+++ EXERCISE INPUT
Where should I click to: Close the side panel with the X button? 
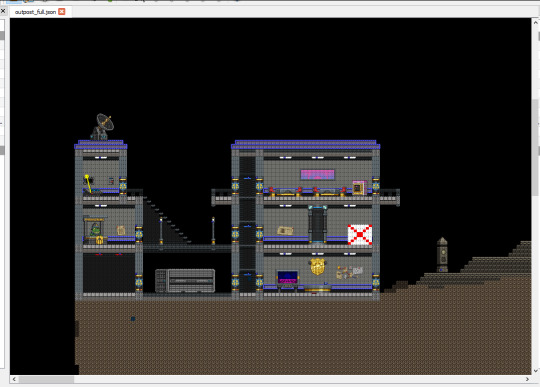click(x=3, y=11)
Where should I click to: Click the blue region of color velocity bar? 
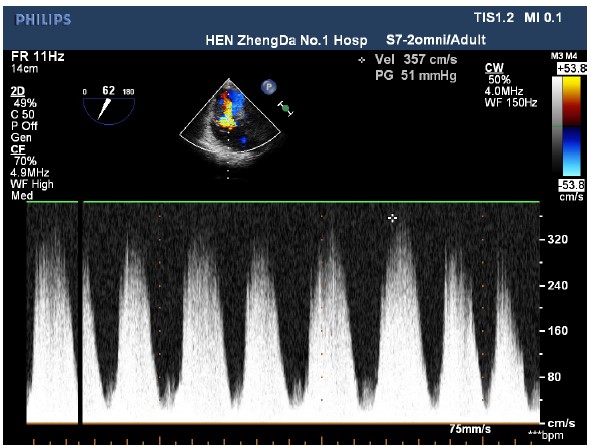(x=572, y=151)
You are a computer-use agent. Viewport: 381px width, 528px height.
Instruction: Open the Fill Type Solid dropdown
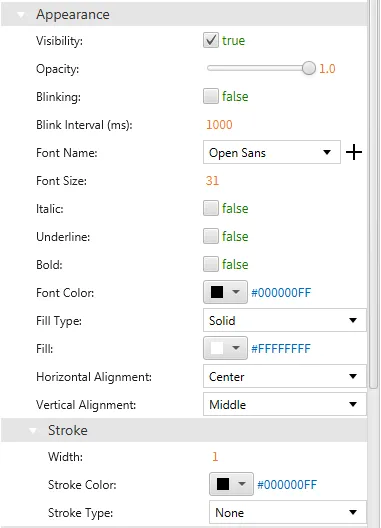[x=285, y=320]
++++++
**DIRECTIONS**
Could you output all of the entries above exactly? Leave the pictures out.

**RESPONSE**
Where should I click to: Close the side panel with the X button? 
click(x=3, y=11)
Where should I click to: Click the blue region of color velocity bar? 
(x=572, y=151)
You are a computer-use agent. Viewport: 381px width, 528px height.
Instruction: Open the Fill Type Solid dropdown
[x=285, y=320]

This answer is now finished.